- [Task item]: Within the entries below, find the portion that opens with the line containing "Task: Toggle Bold formatting" and closes with the line containing "You are a computer-use agent. This". Retype that portion exactly and only.
□ □ □ □
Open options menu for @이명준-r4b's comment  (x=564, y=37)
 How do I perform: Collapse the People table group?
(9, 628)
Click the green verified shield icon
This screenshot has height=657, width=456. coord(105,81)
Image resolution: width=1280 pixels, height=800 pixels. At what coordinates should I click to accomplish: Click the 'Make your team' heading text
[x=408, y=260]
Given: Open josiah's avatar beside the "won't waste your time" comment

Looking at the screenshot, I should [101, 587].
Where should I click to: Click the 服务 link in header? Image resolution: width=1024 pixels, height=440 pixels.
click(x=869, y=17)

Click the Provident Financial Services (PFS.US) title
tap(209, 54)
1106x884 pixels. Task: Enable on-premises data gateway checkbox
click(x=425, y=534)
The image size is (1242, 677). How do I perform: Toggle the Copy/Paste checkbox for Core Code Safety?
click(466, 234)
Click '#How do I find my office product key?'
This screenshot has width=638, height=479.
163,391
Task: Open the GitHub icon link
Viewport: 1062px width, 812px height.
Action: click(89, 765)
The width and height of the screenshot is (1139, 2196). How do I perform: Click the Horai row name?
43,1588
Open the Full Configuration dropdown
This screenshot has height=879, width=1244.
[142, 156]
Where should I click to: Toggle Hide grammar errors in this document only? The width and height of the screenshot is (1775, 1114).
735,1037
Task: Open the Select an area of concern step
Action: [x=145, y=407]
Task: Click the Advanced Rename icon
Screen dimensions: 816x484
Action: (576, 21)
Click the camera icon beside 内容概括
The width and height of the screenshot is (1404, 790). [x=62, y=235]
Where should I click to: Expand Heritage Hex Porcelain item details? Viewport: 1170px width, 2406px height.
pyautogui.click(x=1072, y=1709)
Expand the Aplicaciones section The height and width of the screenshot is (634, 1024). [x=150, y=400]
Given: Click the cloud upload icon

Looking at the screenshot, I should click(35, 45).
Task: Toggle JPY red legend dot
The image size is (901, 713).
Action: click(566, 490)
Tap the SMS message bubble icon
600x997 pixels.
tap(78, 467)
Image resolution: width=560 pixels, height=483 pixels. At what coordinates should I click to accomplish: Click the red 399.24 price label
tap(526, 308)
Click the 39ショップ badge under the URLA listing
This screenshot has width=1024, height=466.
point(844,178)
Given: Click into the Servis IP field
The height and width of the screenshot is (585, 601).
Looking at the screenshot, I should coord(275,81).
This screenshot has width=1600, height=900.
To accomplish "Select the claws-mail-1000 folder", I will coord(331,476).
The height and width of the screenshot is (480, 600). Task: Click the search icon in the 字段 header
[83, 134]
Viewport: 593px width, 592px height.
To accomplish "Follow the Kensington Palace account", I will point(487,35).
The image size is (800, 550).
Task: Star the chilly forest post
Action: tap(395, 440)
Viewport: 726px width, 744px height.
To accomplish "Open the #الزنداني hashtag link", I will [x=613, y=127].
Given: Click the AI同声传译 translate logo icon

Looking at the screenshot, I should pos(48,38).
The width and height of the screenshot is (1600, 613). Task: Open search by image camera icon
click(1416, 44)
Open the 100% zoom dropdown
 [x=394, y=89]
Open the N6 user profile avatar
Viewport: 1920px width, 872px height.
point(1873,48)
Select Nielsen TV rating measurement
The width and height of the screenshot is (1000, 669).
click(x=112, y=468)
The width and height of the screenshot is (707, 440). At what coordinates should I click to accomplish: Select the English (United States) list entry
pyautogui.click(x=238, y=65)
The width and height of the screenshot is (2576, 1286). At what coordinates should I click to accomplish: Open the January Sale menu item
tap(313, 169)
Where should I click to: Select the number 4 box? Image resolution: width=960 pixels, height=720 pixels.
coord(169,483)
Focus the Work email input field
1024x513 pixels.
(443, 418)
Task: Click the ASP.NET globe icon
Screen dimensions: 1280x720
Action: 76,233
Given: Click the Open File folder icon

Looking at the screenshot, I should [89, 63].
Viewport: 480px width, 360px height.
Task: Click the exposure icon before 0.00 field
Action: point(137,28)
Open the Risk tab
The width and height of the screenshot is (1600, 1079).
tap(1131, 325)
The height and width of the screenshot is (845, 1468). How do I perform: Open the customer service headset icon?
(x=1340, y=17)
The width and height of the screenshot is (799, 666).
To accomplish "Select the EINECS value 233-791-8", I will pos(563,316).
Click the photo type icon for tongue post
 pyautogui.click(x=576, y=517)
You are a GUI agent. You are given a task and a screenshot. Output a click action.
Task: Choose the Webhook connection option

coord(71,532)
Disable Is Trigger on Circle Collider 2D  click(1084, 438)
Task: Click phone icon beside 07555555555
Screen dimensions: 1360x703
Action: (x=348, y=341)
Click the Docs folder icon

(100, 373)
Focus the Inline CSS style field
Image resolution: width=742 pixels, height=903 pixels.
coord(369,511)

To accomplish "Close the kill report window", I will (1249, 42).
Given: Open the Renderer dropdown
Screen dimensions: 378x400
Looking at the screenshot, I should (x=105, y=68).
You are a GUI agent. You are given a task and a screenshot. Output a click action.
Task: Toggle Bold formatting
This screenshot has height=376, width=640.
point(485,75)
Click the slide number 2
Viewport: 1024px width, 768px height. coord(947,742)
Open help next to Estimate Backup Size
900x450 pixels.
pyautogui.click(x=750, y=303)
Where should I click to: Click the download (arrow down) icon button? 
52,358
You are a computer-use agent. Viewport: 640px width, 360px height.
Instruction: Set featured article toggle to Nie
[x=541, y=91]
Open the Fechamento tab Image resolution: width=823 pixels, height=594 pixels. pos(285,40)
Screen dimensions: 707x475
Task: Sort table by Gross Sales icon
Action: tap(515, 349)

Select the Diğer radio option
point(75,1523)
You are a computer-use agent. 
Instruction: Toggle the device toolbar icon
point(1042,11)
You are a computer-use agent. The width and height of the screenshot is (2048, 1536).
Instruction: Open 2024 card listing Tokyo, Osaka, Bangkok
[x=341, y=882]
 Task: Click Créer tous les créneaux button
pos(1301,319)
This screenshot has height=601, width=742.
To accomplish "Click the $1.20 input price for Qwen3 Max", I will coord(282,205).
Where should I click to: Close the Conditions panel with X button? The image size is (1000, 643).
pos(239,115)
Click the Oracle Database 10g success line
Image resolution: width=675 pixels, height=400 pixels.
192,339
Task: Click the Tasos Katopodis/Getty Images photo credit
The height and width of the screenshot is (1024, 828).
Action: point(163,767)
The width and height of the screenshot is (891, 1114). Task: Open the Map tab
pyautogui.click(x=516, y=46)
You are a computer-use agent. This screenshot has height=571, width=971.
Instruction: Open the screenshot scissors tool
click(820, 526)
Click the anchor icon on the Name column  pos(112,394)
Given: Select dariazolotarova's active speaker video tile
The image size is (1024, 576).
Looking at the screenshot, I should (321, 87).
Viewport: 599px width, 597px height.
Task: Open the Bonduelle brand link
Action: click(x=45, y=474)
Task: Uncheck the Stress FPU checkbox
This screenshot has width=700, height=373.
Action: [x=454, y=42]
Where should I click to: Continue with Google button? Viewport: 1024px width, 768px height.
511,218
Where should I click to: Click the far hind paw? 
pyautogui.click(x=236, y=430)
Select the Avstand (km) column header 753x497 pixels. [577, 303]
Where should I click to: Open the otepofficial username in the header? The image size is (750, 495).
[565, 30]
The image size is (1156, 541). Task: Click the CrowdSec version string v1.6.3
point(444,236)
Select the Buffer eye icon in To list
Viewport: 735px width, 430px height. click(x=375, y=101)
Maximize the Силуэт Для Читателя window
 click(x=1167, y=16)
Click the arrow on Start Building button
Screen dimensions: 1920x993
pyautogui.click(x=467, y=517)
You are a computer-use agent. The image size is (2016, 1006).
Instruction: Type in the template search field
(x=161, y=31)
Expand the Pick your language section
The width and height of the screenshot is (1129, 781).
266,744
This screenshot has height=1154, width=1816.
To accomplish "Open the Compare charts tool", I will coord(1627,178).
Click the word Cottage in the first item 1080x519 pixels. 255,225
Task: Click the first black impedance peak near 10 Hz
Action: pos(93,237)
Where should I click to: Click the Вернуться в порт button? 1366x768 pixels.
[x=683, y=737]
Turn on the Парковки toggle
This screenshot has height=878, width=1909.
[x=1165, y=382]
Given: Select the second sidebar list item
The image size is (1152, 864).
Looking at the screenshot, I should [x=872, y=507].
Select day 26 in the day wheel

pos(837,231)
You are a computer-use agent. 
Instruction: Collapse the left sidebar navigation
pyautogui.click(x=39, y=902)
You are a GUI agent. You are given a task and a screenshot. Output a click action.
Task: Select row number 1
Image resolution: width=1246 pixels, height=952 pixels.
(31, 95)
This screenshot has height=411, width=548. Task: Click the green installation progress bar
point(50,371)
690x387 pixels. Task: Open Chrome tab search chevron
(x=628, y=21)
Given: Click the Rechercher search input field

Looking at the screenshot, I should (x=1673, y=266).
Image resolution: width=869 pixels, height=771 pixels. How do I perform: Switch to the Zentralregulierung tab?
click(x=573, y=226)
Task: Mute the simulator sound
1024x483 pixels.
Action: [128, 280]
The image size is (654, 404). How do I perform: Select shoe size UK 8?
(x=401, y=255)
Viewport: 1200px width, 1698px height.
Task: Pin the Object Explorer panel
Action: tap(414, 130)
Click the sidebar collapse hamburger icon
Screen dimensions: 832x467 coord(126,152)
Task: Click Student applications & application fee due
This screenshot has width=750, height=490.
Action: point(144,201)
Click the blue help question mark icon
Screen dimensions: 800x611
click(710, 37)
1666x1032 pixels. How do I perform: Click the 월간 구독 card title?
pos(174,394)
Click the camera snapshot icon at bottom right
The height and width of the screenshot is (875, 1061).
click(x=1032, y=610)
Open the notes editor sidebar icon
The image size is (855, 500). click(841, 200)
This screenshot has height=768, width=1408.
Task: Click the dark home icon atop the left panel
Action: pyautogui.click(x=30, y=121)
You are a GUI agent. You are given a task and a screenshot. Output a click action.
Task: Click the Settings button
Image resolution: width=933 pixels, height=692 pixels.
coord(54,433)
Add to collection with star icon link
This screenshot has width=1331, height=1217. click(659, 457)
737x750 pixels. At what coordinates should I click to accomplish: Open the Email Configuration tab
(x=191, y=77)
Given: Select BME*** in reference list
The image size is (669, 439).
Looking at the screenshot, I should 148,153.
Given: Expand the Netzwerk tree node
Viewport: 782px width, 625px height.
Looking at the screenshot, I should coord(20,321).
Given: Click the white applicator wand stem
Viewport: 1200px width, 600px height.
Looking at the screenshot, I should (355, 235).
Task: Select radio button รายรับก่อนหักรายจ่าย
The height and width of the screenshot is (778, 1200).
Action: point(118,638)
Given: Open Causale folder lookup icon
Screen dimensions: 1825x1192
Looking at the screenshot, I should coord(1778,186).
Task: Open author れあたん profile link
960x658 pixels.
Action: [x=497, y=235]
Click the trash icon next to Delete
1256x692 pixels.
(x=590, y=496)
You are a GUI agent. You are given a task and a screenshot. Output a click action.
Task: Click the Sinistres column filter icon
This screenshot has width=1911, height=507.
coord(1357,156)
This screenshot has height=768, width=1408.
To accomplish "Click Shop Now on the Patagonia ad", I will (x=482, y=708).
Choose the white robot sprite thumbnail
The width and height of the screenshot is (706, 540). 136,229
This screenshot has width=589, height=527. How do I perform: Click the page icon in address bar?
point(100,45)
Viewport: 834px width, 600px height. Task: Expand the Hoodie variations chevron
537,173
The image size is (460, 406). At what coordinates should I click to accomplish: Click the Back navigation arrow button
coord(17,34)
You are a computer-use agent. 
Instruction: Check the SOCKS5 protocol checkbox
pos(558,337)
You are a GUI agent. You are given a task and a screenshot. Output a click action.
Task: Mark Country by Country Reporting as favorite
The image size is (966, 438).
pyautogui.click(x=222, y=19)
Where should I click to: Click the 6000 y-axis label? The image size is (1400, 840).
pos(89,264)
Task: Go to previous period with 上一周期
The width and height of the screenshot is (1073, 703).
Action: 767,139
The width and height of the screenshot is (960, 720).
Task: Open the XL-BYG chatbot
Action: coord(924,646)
□ □ □ □
- [Expected answer]:
Task: Toggle Bold formatting
This screenshot has height=376, width=640.
point(485,75)
Click the slide number 2
Viewport: 1024px width, 768px height. coord(947,742)
Open help next to Estimate Backup Size
900x450 pixels.
pyautogui.click(x=750, y=303)
Where should I click to: Click the download (arrow down) icon button? 
52,358
You are a computer-use agent. Viewport: 640px width, 360px height.
Instruction: Set featured article toggle to Nie
[x=541, y=91]
Open the Fechamento tab Image resolution: width=823 pixels, height=594 pixels. pos(285,40)
Screen dimensions: 707x475
Task: Sort table by Gross Sales icon
Action: tap(515, 349)

Select the Diğer radio option
point(75,1523)
You are a computer-use agent. 
Instruction: Toggle the device toolbar icon
point(1042,11)
You are a computer-use agent. The width and height of the screenshot is (2048, 1536).
Instruction: Open 2024 card listing Tokyo, Osaka, Bangkok
[x=341, y=882]
 Task: Click Créer tous les créneaux button
pos(1301,319)
This screenshot has height=601, width=742.
To accomplish "Click the $1.20 input price for Qwen3 Max", I will coord(282,205).
Where should I click to: Close the Conditions panel with X button? The image size is (1000, 643).
pos(239,115)
Click the Oracle Database 10g success line
Image resolution: width=675 pixels, height=400 pixels.
192,339
Task: Click the Tasos Katopodis/Getty Images photo credit
The height and width of the screenshot is (1024, 828).
Action: point(163,767)
The width and height of the screenshot is (891, 1114). Task: Open the Map tab
pyautogui.click(x=516, y=46)
You are a computer-use agent. This screenshot has height=571, width=971.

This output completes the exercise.